(The data)

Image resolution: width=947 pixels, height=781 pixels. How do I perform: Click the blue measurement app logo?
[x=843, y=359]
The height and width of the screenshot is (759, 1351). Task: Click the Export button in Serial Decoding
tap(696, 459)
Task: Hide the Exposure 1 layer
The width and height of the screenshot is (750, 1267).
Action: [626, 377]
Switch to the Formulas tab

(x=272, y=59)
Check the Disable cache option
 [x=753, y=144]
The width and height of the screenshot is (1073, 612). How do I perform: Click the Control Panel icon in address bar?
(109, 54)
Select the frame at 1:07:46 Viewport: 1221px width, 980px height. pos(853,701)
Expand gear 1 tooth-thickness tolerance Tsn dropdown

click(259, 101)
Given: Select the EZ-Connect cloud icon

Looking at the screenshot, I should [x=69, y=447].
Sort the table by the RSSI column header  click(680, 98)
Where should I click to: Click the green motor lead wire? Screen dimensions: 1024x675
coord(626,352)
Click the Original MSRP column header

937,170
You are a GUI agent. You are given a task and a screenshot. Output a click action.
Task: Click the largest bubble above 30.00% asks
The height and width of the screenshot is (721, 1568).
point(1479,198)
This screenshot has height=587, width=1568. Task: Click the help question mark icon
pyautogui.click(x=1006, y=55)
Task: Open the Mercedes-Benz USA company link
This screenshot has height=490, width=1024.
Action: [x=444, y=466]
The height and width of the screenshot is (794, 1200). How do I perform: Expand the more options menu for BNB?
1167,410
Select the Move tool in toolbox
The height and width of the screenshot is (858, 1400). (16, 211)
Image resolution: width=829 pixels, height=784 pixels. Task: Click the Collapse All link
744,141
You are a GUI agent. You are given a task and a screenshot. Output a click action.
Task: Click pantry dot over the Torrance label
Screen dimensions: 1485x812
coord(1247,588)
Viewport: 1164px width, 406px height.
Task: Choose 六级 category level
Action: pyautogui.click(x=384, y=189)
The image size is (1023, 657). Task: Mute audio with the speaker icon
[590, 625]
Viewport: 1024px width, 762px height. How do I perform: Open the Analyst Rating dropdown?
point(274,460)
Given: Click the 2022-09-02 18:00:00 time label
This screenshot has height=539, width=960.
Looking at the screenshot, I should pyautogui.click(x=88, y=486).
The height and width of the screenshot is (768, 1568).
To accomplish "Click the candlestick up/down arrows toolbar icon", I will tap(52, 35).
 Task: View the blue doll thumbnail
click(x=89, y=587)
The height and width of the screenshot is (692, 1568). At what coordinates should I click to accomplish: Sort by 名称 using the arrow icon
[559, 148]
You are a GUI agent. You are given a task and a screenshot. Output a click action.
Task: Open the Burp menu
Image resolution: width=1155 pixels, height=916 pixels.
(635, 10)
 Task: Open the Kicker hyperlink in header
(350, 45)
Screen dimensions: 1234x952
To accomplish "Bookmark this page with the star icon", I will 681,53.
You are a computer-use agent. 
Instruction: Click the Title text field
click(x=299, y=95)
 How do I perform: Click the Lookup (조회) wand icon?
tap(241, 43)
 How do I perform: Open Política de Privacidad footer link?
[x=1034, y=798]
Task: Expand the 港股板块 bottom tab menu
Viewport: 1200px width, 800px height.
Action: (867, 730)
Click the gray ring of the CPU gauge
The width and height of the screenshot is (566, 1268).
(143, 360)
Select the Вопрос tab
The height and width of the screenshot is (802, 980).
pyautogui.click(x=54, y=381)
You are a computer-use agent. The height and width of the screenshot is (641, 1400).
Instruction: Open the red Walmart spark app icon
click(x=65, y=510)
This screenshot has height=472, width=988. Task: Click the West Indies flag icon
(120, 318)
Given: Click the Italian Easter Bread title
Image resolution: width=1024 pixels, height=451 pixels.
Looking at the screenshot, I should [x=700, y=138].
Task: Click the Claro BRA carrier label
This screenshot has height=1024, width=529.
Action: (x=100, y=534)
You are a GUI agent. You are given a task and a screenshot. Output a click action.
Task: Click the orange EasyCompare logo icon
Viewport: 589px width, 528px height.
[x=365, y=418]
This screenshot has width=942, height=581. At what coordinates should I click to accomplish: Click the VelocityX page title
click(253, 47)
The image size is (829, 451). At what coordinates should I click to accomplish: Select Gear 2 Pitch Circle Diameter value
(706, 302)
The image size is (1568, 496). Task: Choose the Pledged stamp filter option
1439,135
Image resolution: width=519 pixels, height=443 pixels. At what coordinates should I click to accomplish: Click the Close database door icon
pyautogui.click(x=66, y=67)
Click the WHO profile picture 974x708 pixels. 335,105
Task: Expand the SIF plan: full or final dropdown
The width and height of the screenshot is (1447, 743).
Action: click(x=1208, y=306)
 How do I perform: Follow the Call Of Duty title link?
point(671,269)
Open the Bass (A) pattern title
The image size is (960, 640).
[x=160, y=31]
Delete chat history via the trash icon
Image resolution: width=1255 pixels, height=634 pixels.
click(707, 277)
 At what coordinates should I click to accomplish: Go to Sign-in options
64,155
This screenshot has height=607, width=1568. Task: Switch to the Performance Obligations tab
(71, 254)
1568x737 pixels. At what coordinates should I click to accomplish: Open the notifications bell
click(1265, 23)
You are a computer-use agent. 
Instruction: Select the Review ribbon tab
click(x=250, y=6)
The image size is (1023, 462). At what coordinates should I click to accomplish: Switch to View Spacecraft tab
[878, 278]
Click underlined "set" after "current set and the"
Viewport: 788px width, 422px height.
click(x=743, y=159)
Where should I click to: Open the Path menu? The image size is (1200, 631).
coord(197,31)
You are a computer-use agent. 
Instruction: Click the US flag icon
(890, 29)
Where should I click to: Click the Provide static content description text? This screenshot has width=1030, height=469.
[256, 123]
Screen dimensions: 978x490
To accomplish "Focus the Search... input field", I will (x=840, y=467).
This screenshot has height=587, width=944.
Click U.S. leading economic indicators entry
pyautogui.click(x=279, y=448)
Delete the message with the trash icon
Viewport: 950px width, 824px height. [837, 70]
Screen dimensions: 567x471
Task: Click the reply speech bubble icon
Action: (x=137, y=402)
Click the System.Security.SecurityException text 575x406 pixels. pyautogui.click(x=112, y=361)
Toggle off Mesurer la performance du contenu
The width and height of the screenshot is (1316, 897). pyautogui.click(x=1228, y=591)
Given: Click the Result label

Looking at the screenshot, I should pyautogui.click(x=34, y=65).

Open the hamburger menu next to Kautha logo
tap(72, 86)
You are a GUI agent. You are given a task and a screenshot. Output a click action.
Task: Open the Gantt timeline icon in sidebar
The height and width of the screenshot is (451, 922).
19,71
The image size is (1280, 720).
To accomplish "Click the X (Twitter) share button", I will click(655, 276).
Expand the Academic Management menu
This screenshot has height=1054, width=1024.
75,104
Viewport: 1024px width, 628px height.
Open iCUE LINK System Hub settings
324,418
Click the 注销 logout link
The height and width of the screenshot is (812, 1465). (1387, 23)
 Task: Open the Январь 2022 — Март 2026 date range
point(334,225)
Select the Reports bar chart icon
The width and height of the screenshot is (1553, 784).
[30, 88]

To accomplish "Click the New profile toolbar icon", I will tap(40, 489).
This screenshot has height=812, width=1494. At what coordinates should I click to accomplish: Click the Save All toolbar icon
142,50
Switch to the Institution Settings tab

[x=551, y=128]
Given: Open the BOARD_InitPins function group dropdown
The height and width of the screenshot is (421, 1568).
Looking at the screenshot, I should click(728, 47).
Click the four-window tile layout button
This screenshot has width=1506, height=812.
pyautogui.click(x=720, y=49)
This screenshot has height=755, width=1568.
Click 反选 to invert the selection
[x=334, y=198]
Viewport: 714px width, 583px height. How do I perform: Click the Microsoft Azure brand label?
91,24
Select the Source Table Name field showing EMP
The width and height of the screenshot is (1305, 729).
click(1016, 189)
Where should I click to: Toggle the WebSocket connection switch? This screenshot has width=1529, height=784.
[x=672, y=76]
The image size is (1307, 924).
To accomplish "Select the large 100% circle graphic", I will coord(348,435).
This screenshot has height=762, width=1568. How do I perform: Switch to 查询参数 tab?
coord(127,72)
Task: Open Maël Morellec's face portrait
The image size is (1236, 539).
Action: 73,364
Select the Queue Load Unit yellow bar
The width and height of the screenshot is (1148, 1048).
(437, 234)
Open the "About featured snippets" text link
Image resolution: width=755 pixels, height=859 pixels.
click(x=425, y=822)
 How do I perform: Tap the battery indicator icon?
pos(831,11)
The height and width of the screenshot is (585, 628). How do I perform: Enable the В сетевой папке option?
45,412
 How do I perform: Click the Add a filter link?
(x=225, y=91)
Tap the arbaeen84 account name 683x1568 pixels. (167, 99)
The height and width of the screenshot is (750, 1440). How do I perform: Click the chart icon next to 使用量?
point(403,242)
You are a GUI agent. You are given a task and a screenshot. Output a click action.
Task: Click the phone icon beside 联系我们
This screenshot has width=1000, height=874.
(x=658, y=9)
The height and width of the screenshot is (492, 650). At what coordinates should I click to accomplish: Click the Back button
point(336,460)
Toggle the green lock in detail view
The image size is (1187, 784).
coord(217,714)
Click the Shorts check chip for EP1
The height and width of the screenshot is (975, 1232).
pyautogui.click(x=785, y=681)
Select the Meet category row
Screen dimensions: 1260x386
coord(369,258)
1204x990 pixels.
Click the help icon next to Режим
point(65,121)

(End The data)

Copy, from the material above, each line in which the string "profile" occurs.

Click the WHO profile picture 974x708 pixels. 335,105
To accomplish "Click the New profile toolbar icon", I will tap(40, 489).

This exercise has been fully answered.